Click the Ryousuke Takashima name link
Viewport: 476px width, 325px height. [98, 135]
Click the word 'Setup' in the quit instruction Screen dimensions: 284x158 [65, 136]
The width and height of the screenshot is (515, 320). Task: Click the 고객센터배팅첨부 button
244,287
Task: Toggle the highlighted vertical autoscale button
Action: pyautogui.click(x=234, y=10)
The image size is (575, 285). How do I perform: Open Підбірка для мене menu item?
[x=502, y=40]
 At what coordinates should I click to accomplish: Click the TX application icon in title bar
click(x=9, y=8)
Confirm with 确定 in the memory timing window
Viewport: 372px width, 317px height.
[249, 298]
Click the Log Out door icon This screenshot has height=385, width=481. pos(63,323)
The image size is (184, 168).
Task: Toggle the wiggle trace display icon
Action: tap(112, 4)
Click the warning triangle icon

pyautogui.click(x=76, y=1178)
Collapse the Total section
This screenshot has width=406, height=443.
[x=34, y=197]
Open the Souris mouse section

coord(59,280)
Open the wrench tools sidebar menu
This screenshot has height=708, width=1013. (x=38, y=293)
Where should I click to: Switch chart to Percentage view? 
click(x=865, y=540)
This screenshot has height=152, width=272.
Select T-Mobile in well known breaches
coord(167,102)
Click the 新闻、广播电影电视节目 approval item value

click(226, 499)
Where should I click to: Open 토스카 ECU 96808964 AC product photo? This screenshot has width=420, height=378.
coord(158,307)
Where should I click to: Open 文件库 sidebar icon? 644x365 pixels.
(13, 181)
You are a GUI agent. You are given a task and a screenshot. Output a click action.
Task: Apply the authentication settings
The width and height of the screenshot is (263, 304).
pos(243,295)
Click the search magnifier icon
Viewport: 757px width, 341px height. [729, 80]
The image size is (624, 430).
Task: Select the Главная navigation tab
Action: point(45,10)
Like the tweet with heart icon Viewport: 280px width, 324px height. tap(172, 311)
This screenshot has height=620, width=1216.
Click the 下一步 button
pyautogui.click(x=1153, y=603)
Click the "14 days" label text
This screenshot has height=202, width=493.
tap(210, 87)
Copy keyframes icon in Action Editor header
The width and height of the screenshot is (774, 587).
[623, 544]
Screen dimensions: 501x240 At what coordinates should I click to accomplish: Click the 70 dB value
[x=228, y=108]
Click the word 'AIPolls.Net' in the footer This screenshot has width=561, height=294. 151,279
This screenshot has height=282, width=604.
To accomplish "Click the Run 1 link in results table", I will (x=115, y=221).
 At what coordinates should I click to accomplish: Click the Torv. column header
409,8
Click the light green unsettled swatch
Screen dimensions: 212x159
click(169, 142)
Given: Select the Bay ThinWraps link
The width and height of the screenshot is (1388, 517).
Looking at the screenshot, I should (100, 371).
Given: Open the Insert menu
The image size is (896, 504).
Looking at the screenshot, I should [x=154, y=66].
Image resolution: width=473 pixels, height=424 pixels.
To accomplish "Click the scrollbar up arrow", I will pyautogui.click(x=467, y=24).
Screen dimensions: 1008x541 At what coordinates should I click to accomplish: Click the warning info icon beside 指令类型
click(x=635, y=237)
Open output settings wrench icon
·····
== Task ==
Gather from the entries above all lines that include the string "will".

== Task answer ==
To accomplish "Click the Run 1 link in results table", I will (x=115, y=221).
To accomplish "Click the scrollbar up arrow", I will pyautogui.click(x=467, y=24).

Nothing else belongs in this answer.